Пожар начался в амбаре Охрима, стоявшем в глубине двора, шагах в тридцати от избы, где в
ту пору не было ни души. Все от мала до велика ушли в церковь. Дед Спиридон, его сосед,
потерявший счет годам, уверял, что он видел, как оттуда выбежал юродивый Авдюшка. Но по
старости он не мог припомнить, было ли это до того, как у Шила вспыхнул амбар, или после. Во
всяком случае, поджог был тут несомненно, и это никого не удивило, так как у Шила было
много врагов. Бегущая толпа видела издали, как густой дым валил из крыши сарая, прямо из
темной соломы, которая еще оставалась целою, и быстрыми, погоняющими друг друга клубами
несся гигантскою колонною вверх. Потом вдруг дым прекратился, воздух очистился, точно
пожар лукаво притих, и в это самое мгновение солома провалилась, и коротенький желтый сноп
пламени выскочил наружу. Народ подбегал уже к дому. Крик отчаяния раздался в толпе.
Маленький огненный сноп, точно понатужившись, вдруг поднялся громадным огненным
языком к самому небу и, не найдя добычи, изогнулся и лизнул крышу, которая вдруг запылала
разом. Изнутри сарая раздавались рев и мычание обезумевшей скотины.

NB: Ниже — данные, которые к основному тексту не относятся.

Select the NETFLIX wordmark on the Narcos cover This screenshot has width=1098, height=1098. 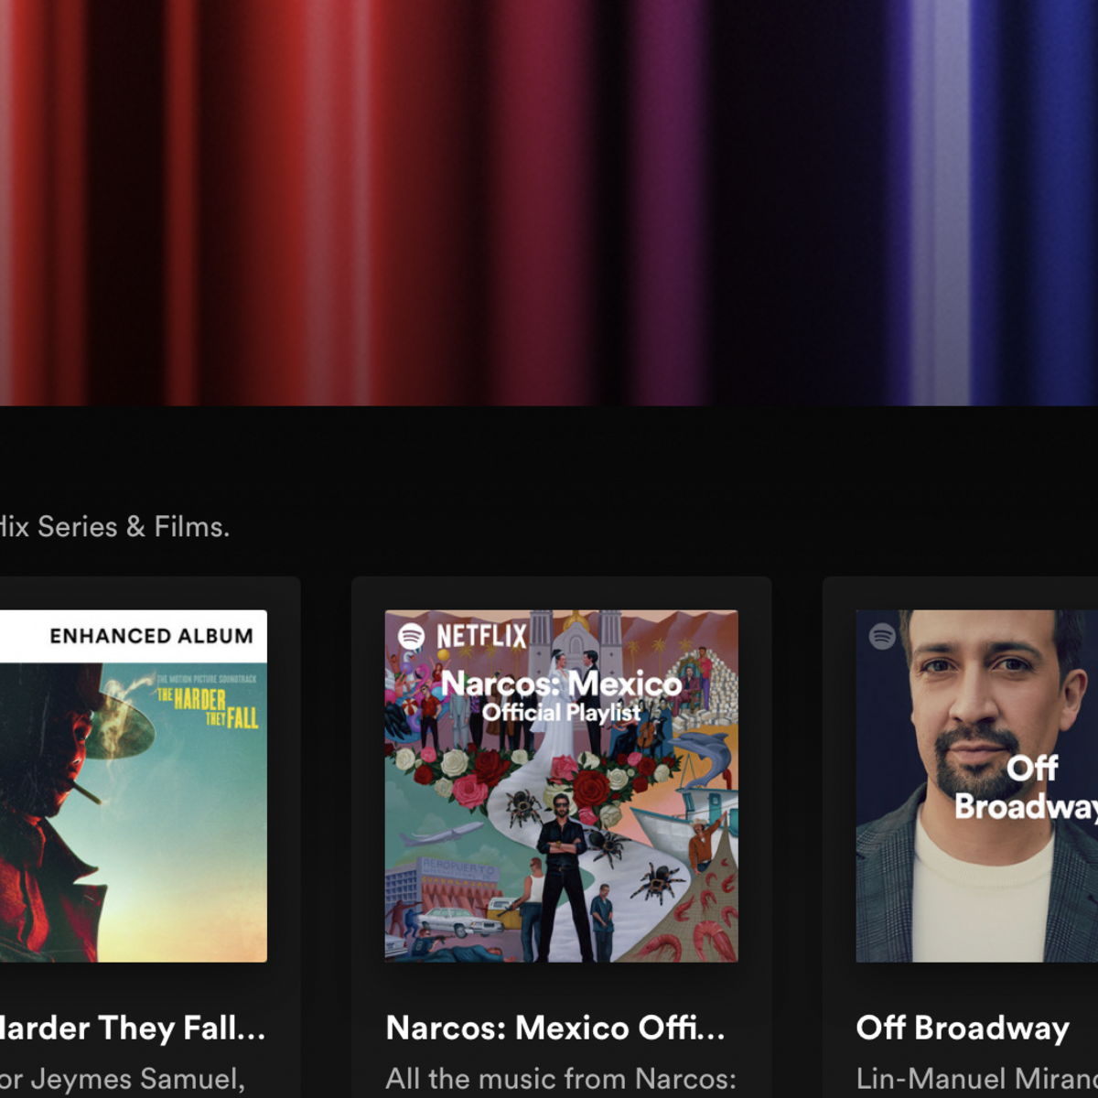click(x=480, y=634)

Старик Шило бросился к воротам, стараясь отодвинуть засов. Но от волнения руки его
дрожали, и засов не поддавался. Валериан подбежал к нему с подобранным на дворе поленом и
одним ударом вышиб клин. Ворота распахнулись и оттуда, в клубах синего дыма, шарахнулись
овцы, сбивши с ног его и самого хозяина. Народ бросился в сарай, где металась привязанная к
яслям крупная скотина. Крыша во многих местах уже продырявилась, и мелкие соломенные
искры сыпались сверху. Накинувши свитки на голову, несколько парней, в том числе и Павел,
стали отвязывать недоуздки. Но обезумевшая скотина упиралась, ревела и, дрожа всем телом,
боялась покинуть знакомые места. Только когда сам Шило, поднявшись с земли, вошёл в сарай,
скотину кое-как удалось вытащить. Связав недоуздки, Шило передал их Панасу, который вывел
скотину во двор и так и стоял с одурелым лицом, смотря на пожар, истреблявший отцово
имущество. Пара коней вырвалась у него из рук и забегала по двору.

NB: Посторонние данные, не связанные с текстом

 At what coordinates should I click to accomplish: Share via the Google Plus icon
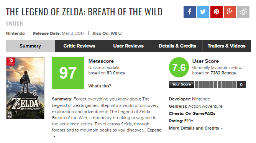[230, 12]

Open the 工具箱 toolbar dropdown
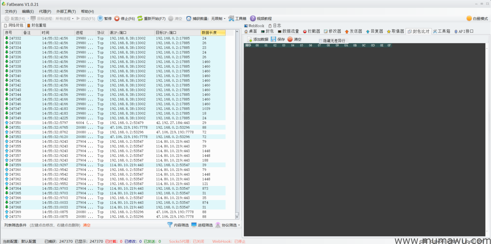coord(237,19)
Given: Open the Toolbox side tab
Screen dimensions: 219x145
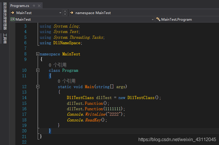Looking at the screenshot, I should tap(5, 38).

– Чего стоишь? – крикнул ему Павел. – Угони скотину в поле. Того и гляди народ
перетопчет.
Панас машинально повиновался и погнал скотину вон к лесу, куда не мог достичь огонь.
Двор очистился.
Валериан с несколькими мужиками взлез между тем на крышу избы, которой огонь еще не
коснулся. Он надеялся спасти избу. Снизу им подали вилы, грабли, топоры, и они быстро стали
снимать солому, сваливая ее на южную сторону, за стенку, укрытую от огня. Между тем народ
вместе с хозяином, который успел прийти в себя, выносил из избы иконы в серебряных оправах,
сундуки и всякую ценную рухлядь.
– Иконы берите! Берите иконы! – раздалось несколько голосов.
Два мужика взяли прислоненные к сундуку иконы и стали посреди двора лицом к огню.

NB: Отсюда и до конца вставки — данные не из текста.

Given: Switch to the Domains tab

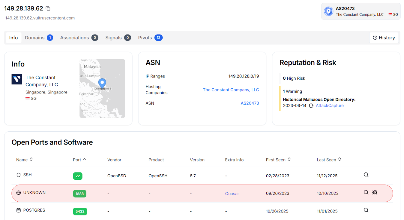Looking at the screenshot, I should click(x=39, y=38).
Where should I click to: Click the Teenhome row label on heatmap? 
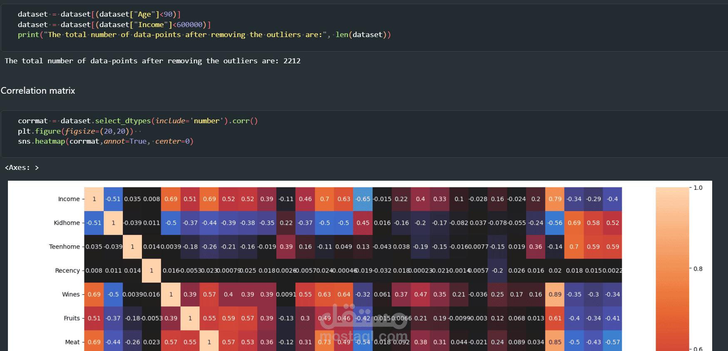pyautogui.click(x=64, y=246)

Желтое зарево осветило их лица, сверкая на серебре икон и на темных ликах святых. Но избу
спасти было невозможно. Крыша сарая превратилась в один пылающий костер. Поднятая при
сбрасывании соломы пыль вспыхивала на воздухе. Огненные червячки носились над двором все
гуще и гуще, падая то на головы работавших, то на стропила, то на солому, которую еще не
успели снять. Она начинала куриться то там, то сям, и работавшие на крыше едва успевали
заливать занимавшиеся огоньки.
В это время старик генерал, потряхивая эполетами, медленно подходил к горевшему дому.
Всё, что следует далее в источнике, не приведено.